Paul Anderson, Tribune column, 22 January 2010
Reforming the voting system is an anorak thing most of the time – but every now and again it breaks out of the closet, as it has in the past few months.
A year ago, electoral reform was barely on the agenda. Labour had won three elections in a row promising a referendum on the way we vote for MPs, and in government it had introduced different versions of proportional representation for elections to the European Parliament, the Scottish Parliament, the Welsh Assembly and the London Assembly. Roy Jenkins had laboured mightily during Labour’s first term to produce a report recommending a more proportional system for electing the Commons, published in 1998. But the promised referendum on the Commons voting system had not happened – and since becoming prime minister Gordon Brown had given no indication of interest in it.
Then, however, came the MPs’ expenses scandal – and suddenly electoral reform once again lurched into view. There were letters in the papers and petitions demanding change. At last autumn’s Labour conference Brown promised a referendum on the voting system to allow voters to choose between the first-past-the-post status quo and the alternative vote (in which you have single member constituencies and mark your ballot paper “1, 2, 3, 4” in order of preference instead of “X”). And last month, Jack Straw, the justice secretary, said the government would legislate before the general election for such a referendum. Cue more letters in the papers and, of course, a backlash against the referendum among Labour MPs – apparently led by Ed Balls, the schools secretary – culminating in a meeting of the Parliamentary Labour Party on Monday that seems to have come to no conclusion whatsoever.
I’ve been an anorak on electoral reform for getting on for 25 years, but I’m afraid I’ve found it a bit difficult to get worked up about it this time round.
On one hand, what’s most likely to be on offer (if anything) is deeply unattractive. A multi-choice referendum with the options of the status quo, the alternative vote and a proportional electoral system would be fine. But a choice between first-past-the-post and AV is not. AV is not a system of proportional representation – and it’s not a step towards PR. Indeed, in many respects it’s worse than first-past-the-post when it comes to reflecting the spread of opinion in the electorate: voting “1, 2, 3, 4” and redistributing preferences means that the least unpopular candidate wins in every constituency. Big deal!

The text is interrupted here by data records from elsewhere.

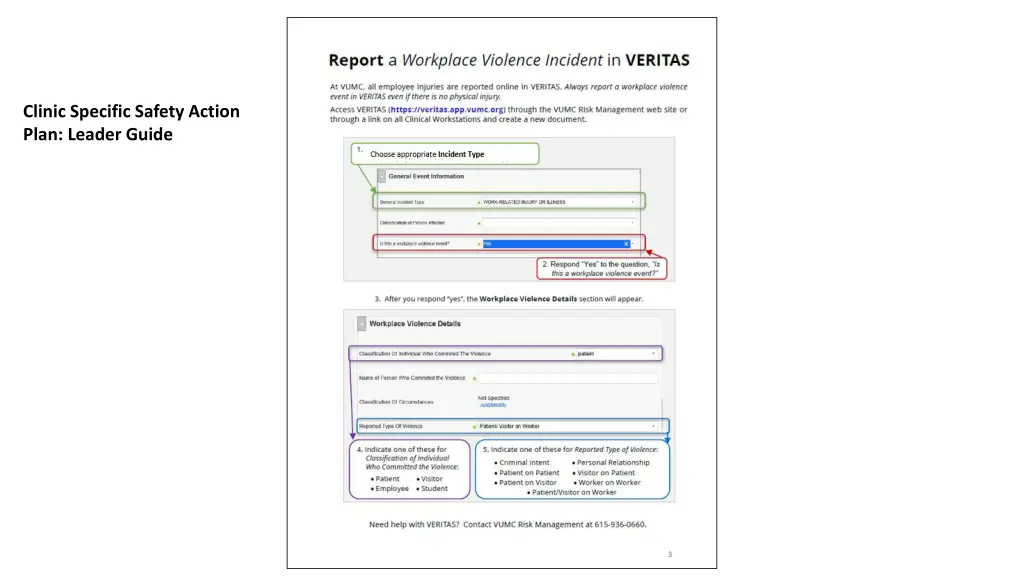Click the 'Respond Yes to the question' callout
The image size is (1024, 576).
[x=602, y=268]
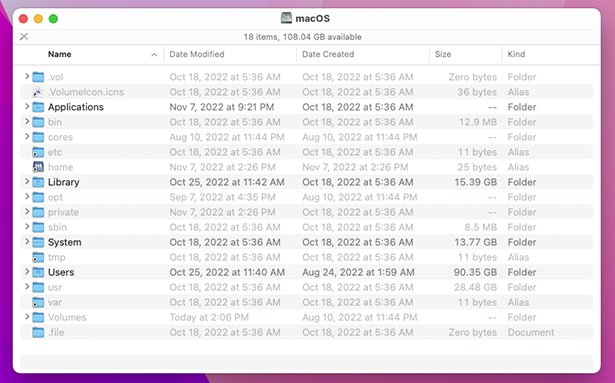Image resolution: width=615 pixels, height=383 pixels.
Task: Expand the .vol folder chevron
Action: (x=27, y=76)
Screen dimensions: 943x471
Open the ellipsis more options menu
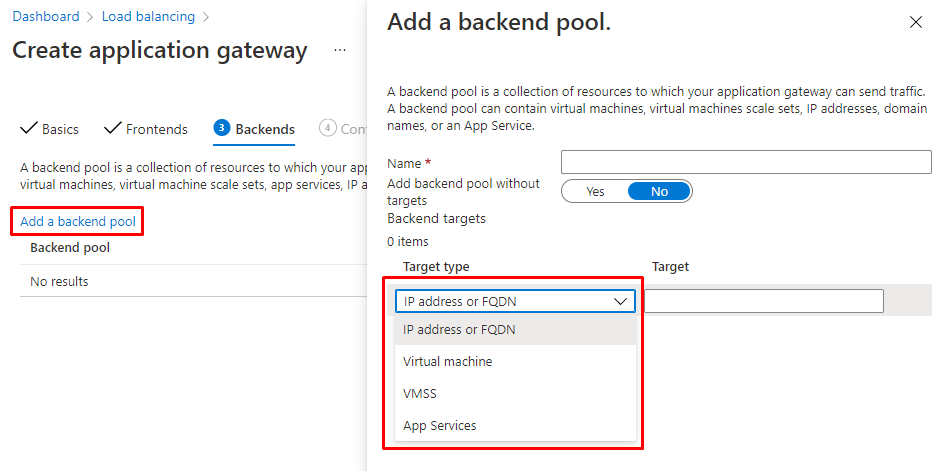(340, 50)
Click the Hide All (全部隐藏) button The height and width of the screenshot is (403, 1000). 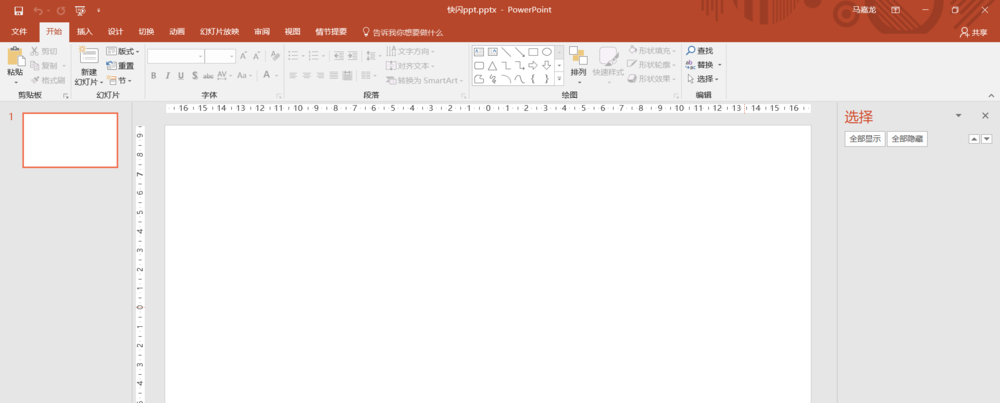907,139
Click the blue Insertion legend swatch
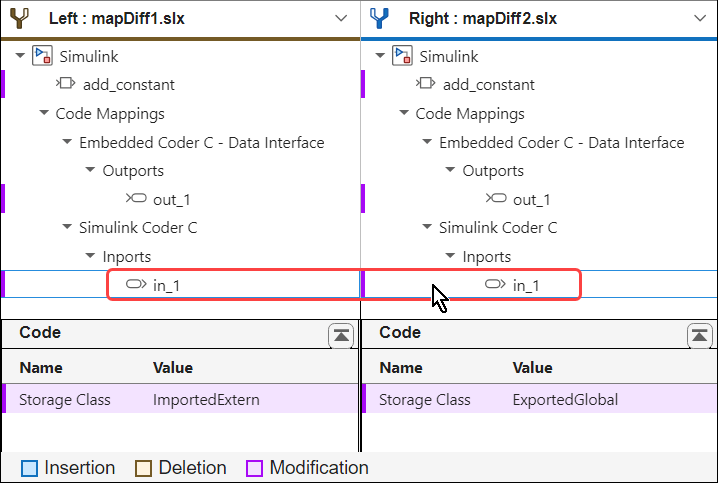The width and height of the screenshot is (718, 483). [29, 468]
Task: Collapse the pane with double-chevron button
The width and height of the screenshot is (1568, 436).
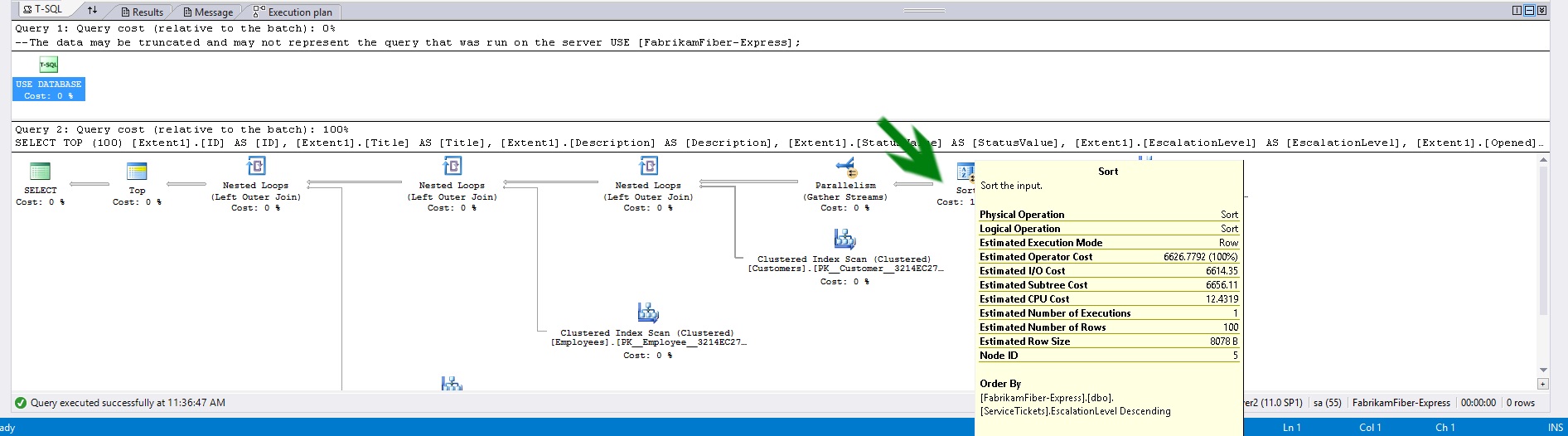Action: [1541, 11]
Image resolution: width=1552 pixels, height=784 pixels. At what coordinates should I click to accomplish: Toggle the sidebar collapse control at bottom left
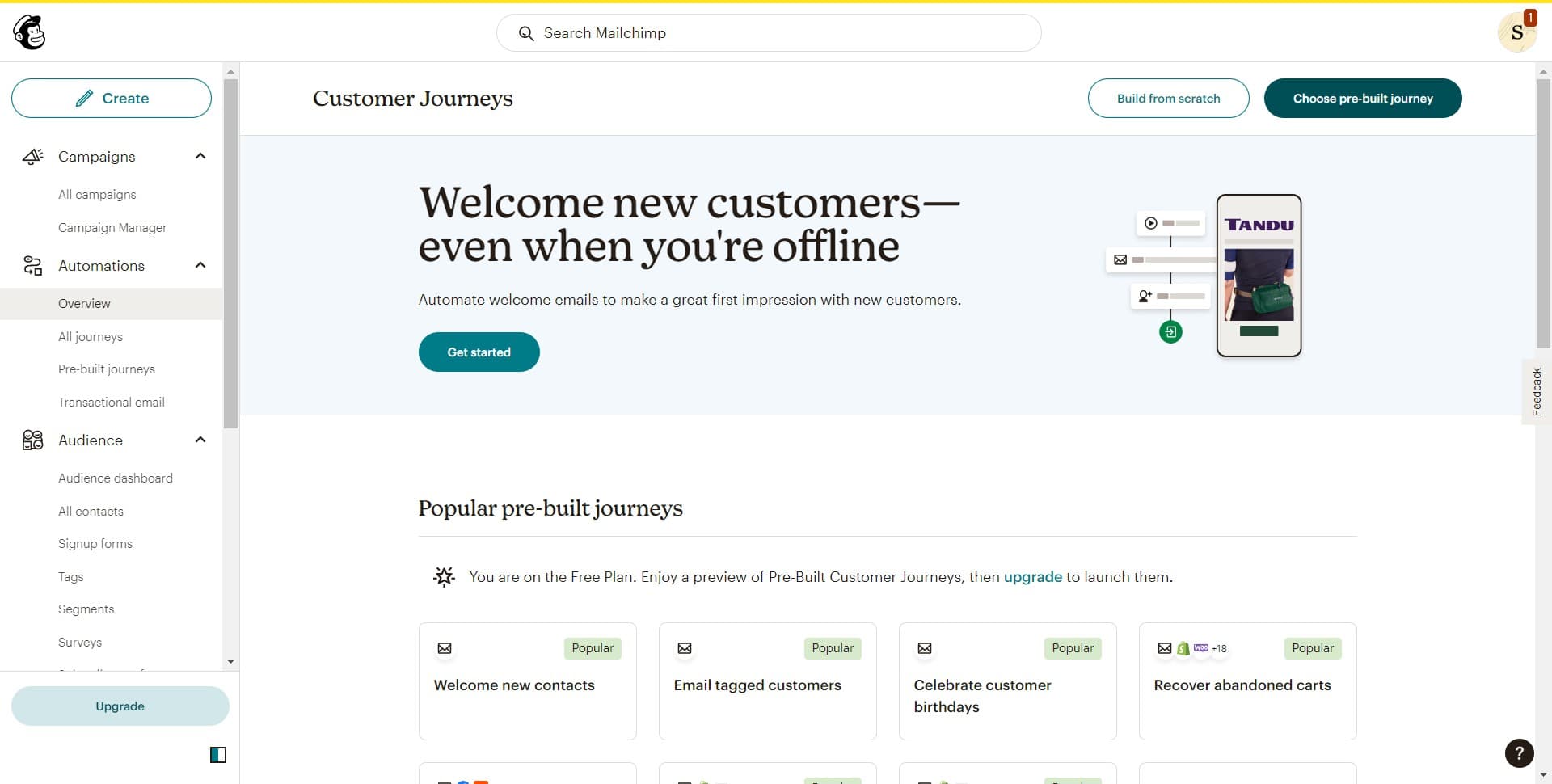pos(217,755)
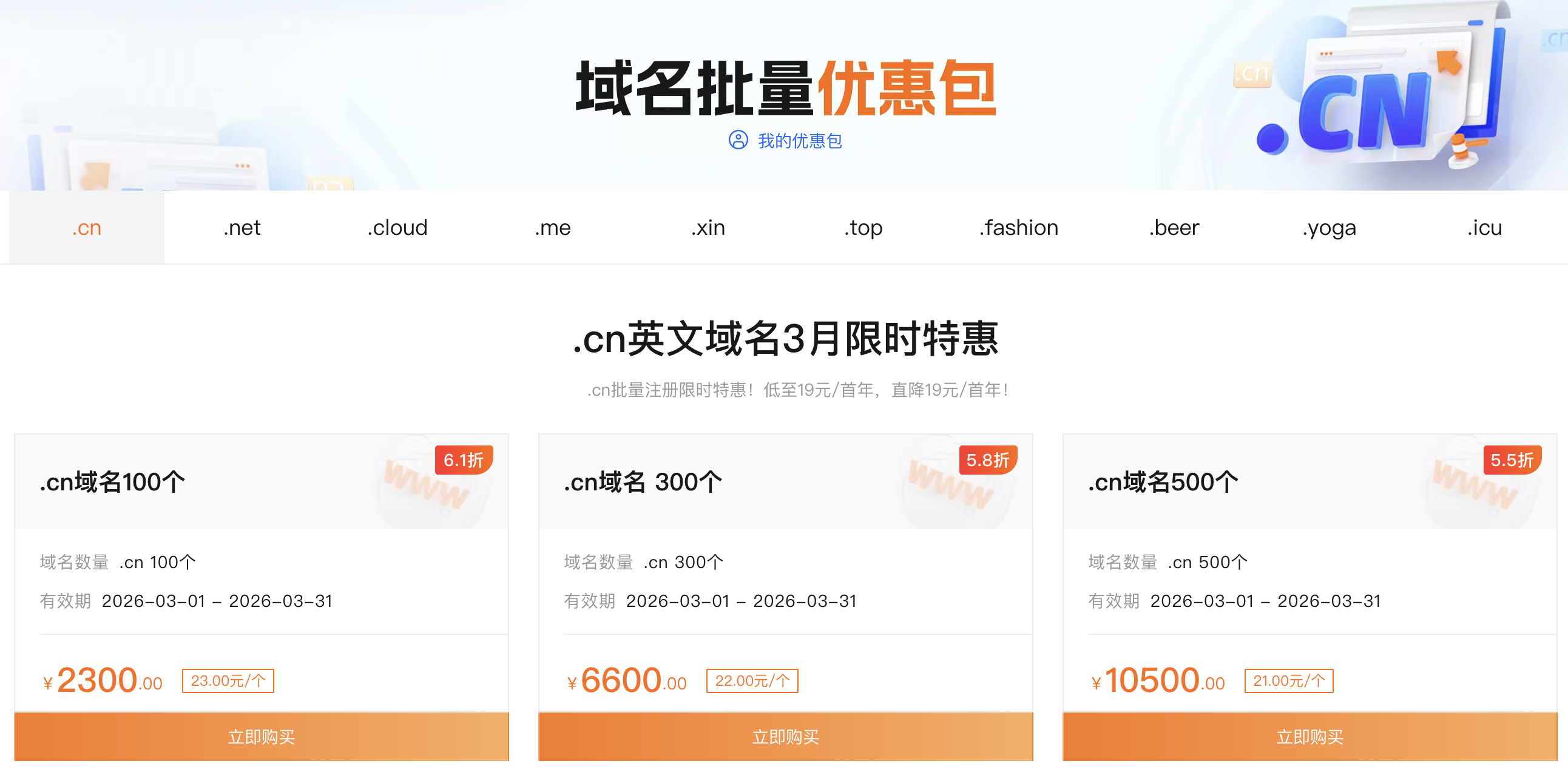Switch to the .icu tab

pyautogui.click(x=1485, y=227)
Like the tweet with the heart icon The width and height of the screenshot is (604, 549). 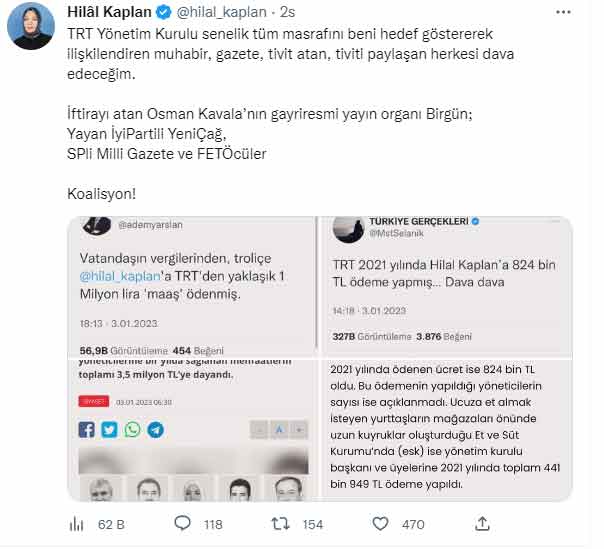[380, 524]
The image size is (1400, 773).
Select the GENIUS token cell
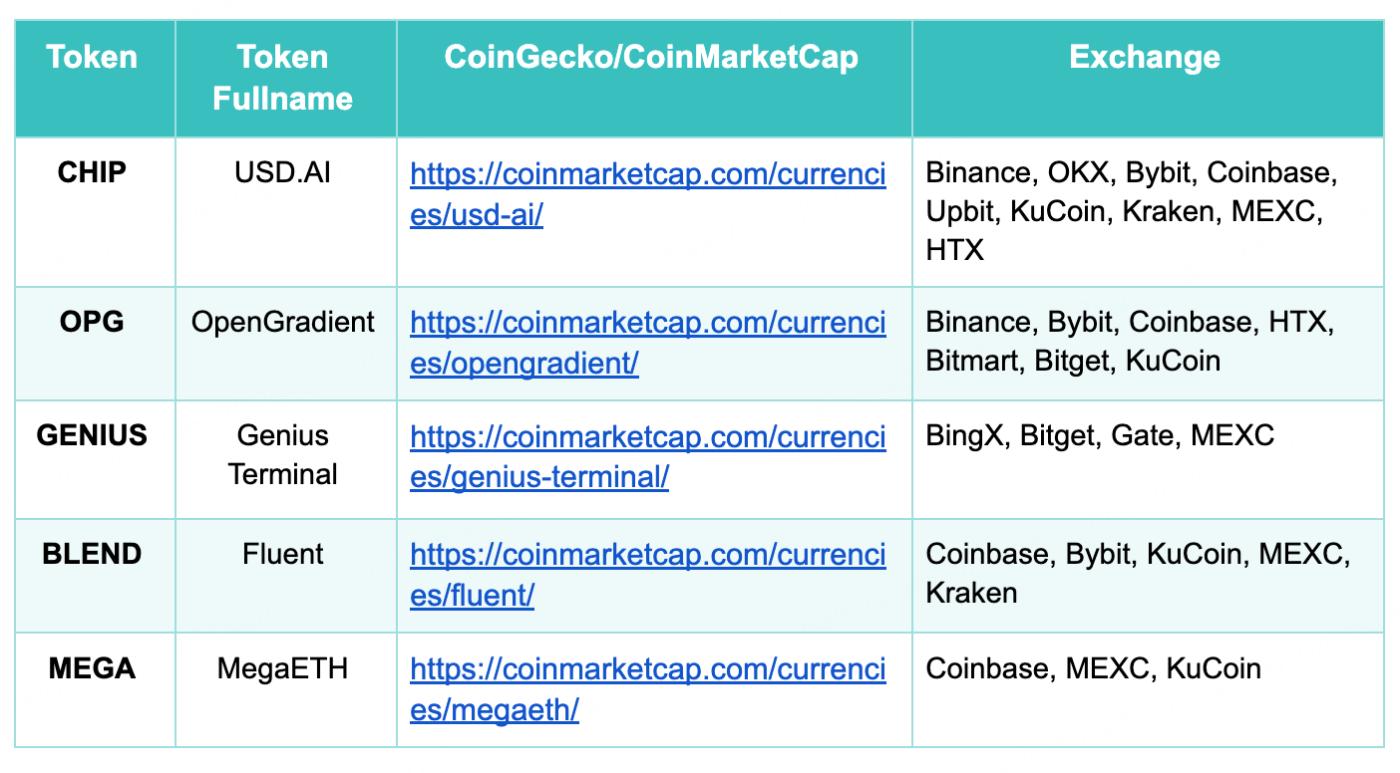92,437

On the other hand, it’s a bit late for Labour to be changing the voting system. Yes, it’s a matter of democratic principle, and yes, I’ve signed the petitions, but legislating for potential change now, with a general election imminent and Labour 10 points behind in the opinion polls, smacks of desperate opportunism.
What ought to have happened is easy enough to spell out. Labour should have agreed in 1994 or 1995 to propose a sweeping new constitutional settlement for the UK in its first term, with proportional representation for Westminster elections integrated with a democratic second chamber based on regional and national devolution – so that, when implemented, we’d have had something like the federal republic of Germany as our political system. Of course, that’s just a bit too neat: there are plenty of things in the German basic law that wouldn’t have worked for Britain, not least because we’ve got three stroppy Bavarias to contend with, hazy boundaries to regional identities in England and a monarchy (at least in stage one) ... but you get my drift.
The idea of a “big package” constitutional revolution was first given traction by Stuart Weir, Anthony Barnett and others who set up Charter 88 in the wake of the 1987 general election. They were dismissed at first by the Labour leadership – Neil Kinnock famously described them as a bunch of “whiners, whingers and wankers” – but Kinnock and others gradually came round. By 1993, a Labour Party commission headed by Raymond Plant had recommended an end to first-past-the-post Westminster elections – and with a democratic Lords and devolution to Scotland and Wales solid Labour policy under John Smith (and John Prescott winning the argument on regional government for England in Labour circles), it looked as if a Labour government just might do the business.
Instead, Smith died, and Tony Blair decided that constitutional questions were a diversion. The focus groups didn’t see them as a priority. Labour rowed back from electoral reform and promised referendums galore on devolution. Lords reform was watered down.
What was left by 1997 was worth having, particularly devolution to Scotland and Wales. But the government lost all momentum on the constitution by 2001– both on Lords reform, which was appallingly fudged and then put out for endless consultation, and on electoral reform, on which nothing happened after Jenkins produced his report. English regionalism breathed its last as a cause (at least for now) after a farcical referendum in the north-east voted no to a regional assembly in 2004.
It is a sorry story of opportunities missed – and it would be great if the government could make amends, just a little, in the next couple of months. But something tells me that this is going to be one for the Labour manifesto after next.